Posted 1 Mar 2021 16:43
Meet the Collaborators!

Helen Aston

Helen Aston is a Senior Lecturer at the Manchester School of Architecture and has been teaching in architecture schools for over 24 years, always focused and passionate about the spatial implications of feminist theory into practice she has been teaching and practicing in a feminist and inclusive way since 1996. She is currently the MSA Education Lead and leads the feminist design atelier Praxxis. In 2018 she was nominated for the first Ethel Day Awards for her contribution to architectural education and will soon be included in the new Bloomsbury Global Encyclopaedia on Women in Architecture. Helen absolutely loves creating and interpreting diagrams, hates symmetry but passionately loves building things with people who do not normally build. She teaches, she collaborates, she participates, she designs, she builds, she talks (a lot), and she propose things… Helen is a mum to her gorgeous son Harry and has proactively brought him up as a feminist.


Instagram: @praxxis_f
Posted 1 Mar 2021 16:53
Meet the Collaborators!

Dr Luca Csepely-Knorr

Dr Luca Csepely-Knorr is a chartered landscape architect, art historian and Reader at the Manchester School of Architecture. Her research and writing centre on the histories of landscape architecture, architecture and urban design from the late 19th century to the 1970s, with a particular emphasis on the development of design theories of public spaces and international knowledge transfer. She has led design studios for both under- and postgraduate architecture and landscape architecture students, lectured in various history and theory units, and guided postgraduate research projects. Luca has experience in running international multi-disciplinary workshops, and acted as Humanities coordinator for the undergraduate architecture course at MSA between 2015 and 2020. Luca co-directs the Architecture Research Hub at MSA (with Richard Brook), and is Joint Programme Leader of the Master of Landscape Architecture course (with Becky Sobell).
Posted 1 Mar 2021 16:53
Skills:

This research project will provide an opportunity for the BA and MLA1 students to expand their current knowledge on feminist principles within architecture, landscape and design. We will enhance their design and presentation skills by creating a series of graphics and animations to accompany a blog for the How Women Build? online conference. There will also be a focus on research and analysis skills and opportunities to work on the social media platform. Software skills will include Photoshop, InDesign and Illustrator.
Posted 1 Mar 2021 17:10
Social Value:

Working with How Women Build?, we aim to provide exposure to women who are unknown and unseen in the industry. We want to provide them with the platform they deserve, encourage more women to join the industry and promote equity in the Architecture and Landscape professions. The project will bring a new, more detailed understanding of the recent history of the professionals in these fields and will celebrate the female contribution in its many formats.

▸ **Stored rows**:
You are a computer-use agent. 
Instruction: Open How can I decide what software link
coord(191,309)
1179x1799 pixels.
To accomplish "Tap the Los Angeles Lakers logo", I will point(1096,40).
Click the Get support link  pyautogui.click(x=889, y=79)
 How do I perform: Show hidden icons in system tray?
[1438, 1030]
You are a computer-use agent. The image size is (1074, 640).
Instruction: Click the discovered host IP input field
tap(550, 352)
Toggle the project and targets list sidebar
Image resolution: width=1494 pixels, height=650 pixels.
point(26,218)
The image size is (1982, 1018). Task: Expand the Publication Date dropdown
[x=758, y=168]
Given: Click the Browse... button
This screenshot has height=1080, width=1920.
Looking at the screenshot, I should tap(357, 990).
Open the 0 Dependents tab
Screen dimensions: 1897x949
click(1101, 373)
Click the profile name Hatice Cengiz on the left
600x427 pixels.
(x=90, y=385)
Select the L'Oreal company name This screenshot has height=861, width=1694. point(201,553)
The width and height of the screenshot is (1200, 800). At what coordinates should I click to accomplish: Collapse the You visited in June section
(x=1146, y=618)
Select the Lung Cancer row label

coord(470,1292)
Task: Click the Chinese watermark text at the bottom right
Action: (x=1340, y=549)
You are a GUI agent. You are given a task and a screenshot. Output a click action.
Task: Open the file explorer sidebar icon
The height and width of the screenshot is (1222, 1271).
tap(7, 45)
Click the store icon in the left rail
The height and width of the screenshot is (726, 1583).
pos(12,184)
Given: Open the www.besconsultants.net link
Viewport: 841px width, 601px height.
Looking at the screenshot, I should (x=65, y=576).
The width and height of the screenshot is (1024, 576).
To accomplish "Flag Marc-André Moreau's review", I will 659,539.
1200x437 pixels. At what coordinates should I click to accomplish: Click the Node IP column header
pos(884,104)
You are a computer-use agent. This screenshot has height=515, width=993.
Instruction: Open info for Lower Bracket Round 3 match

▸ **Parts of the exercise**:
• 1. Rewrite the paragraph of the project page that begins "This research project will provide" as a short bulleted list that keeps its main facts.
• 2. State whether each statement agrees with the project page, answering yes or no and quoting the words of the text that decide it:
(a) Helen Aston has been teaching in architecture schools for more than 24 years.
(b) Luca Csepely-Knorr co-directs the Architecture Research Hub with Becky Sobell.
(c) The software skills in the project include AutoCAD.
• 3. In the project page, switch "equity" to "equality" and give the passage again, beginning at the words "Posted 1 Mar 2021 17:10" and stopping after "its many formats.".

▸ **Per-task answers**:
• 1.
- The project lets BA and MLA1 students expand their knowledge of feminist principles in architecture, landscape and design.
- It builds design and presentation skills by having them create graphics and animations for a blog for the How Women Build? online conference.
- It also focuses on research and analysis skills and includes work on the social media platform.
- Software skills include Photoshop, InDesign and Illustrator.

• 2.
(a) Yes: "has been teaching in architecture schools for over 24 years"
(b) No: "co-directs the Architecture Research Hub at MSA (with Richard Brook)"
(c) No: "Software skills will include Photoshop, InDesign and Illustrator."

• 3.
Posted 1 Mar 2021 17:10
Social Value:

Working with How Women Build?, we aim to provide exposure to women who are unknown and unseen in the industry. We want to provide them with the platform they deserve, encourage more women to join the industry and promote equality in the Architecture and Landscape professions. The project will bring a new, more detailed understanding of the recent history of the professionals in these fields and will celebrate the female contribution in its many formats.